東映動画の労働争議も、もちろん政治的に、あるいは国民世論的に赤旗振り回したら反発が大きいというのもあったと思うんですが、そもそもこの『日本のアニメーションを築いた人々』を読むとわかるんですが、東映動画の労働争議ってマジで書いたらとんでもなく深くて面倒くさい話なんですよね。歩合制ではなく月給制を勝ち取ったあと、アニメーターたちの生産量が落ちることに対して宮崎駿がブチ切れたりするわけ。だってそのために、無理な労働しなくてすむために運動やってるわけだから矛盾なんだけどさ、宮崎駿ってそういうの許せない人なわけですよ。で、労働組合から「お前は組合と対立する能力主義だ」って指弾されたりするわけです。これを話しているのが奥山玲子さんで、とにかくとんでもなく面白い本。
これを読むと「なぜドラマでやらなかった」というより「こりゃ朝ドラでは無理だわ」という感想しかないんですよ。
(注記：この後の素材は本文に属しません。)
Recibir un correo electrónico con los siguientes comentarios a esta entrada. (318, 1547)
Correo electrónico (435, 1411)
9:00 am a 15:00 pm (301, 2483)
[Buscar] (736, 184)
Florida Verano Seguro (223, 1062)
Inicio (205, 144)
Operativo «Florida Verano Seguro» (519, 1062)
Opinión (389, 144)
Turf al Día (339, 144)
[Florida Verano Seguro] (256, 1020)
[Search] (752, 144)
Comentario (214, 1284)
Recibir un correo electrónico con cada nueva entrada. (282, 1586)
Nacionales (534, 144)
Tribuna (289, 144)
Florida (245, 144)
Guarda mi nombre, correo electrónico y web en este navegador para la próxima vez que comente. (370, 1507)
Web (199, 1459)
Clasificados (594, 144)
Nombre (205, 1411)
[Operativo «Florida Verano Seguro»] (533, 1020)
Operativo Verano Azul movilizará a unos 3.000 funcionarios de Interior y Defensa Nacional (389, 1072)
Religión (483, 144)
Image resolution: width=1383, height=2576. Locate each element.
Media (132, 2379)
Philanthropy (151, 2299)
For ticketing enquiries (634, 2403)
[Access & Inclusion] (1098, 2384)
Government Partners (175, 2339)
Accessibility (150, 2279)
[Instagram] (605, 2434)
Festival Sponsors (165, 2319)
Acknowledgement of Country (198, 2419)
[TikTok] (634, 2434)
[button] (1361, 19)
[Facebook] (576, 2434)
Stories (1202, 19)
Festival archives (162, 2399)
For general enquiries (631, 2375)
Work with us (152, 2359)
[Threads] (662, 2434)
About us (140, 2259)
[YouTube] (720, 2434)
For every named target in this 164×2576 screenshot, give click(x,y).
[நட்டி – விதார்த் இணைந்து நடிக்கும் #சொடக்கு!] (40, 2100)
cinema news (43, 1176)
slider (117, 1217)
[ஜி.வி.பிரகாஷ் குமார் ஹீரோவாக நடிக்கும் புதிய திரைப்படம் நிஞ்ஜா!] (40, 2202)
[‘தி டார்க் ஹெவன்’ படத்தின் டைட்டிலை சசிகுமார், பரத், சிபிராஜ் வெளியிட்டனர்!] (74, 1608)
人間関係にしても、人がイメージするような良いことばかりではない。切れば血の出るような話、古い傷口に触れるようなことが沢山あるわけです。そもそもなんで労働組合でみんな団結して要求を通したはずなのに高畑勲も宮崎駿もみんな辞めて行ったのかとか。これは他の書籍で宮崎駿が語ってるけど、高畑勲が辞めるときはもう道で会っても挨拶しないみたいに言った人もいる、ある意味では裏切り者として見られたりするわけ。宮崎駿も高畑勲も東映動画の労働争議の話をあんまり楽しそうにしてるの見たことないでしょ?学生運動自慢の団塊おじさんみたいに「いいかおまえら、俺たちはあの頃はさあ」みたいに言わないのはそれなりに理由がある、やっぱり人と人がぶつかるからきれいごとではすまないんですね。それを朝ドラのあの「なつが坂場君を指さした!指さしたね!父さんにも指さされたことないのに!」みたいな異常に傷つきやすい視聴者層を相手にやるのは、無理。
アイヌにしてもそう。明らかに大森さんは描くつもりだったと思います。高校演劇もアイヌ民話、ホルスもアイヌ伝承がアイデア発端、アイヌ民族運動家を母親に持つ宇梶剛士さんもキャスティングしていた。スピッツの主題歌にも「辿り着いたコタン」というフレーズが入っている。ただ、やっぱりあの枠では扱いきれないんですね。
渡辺麻友さんが演じた茜ちゃんも、先行して宮崎朱美さんがモデルとネットで言われたことによって扱いが難しくなったのではないかと思う。あれやっぱ神地くんと結婚する脚本だったんじゃないかと思うんだけど、上の記事でも書いた通り、宮崎駿って「妻に仕事を辞めてくれと頼んだ日のことを彼女は今も怒ってる」みたいなことをインタビューで言ってたりするんですよね。
これもNHKと宮崎駿の関係もあるし、どう燃えるかわかんない話なんで、おいそれとは扱えなくなった。それで茜ちゃんの扱いが難しくなったみたいなところもあったと思う。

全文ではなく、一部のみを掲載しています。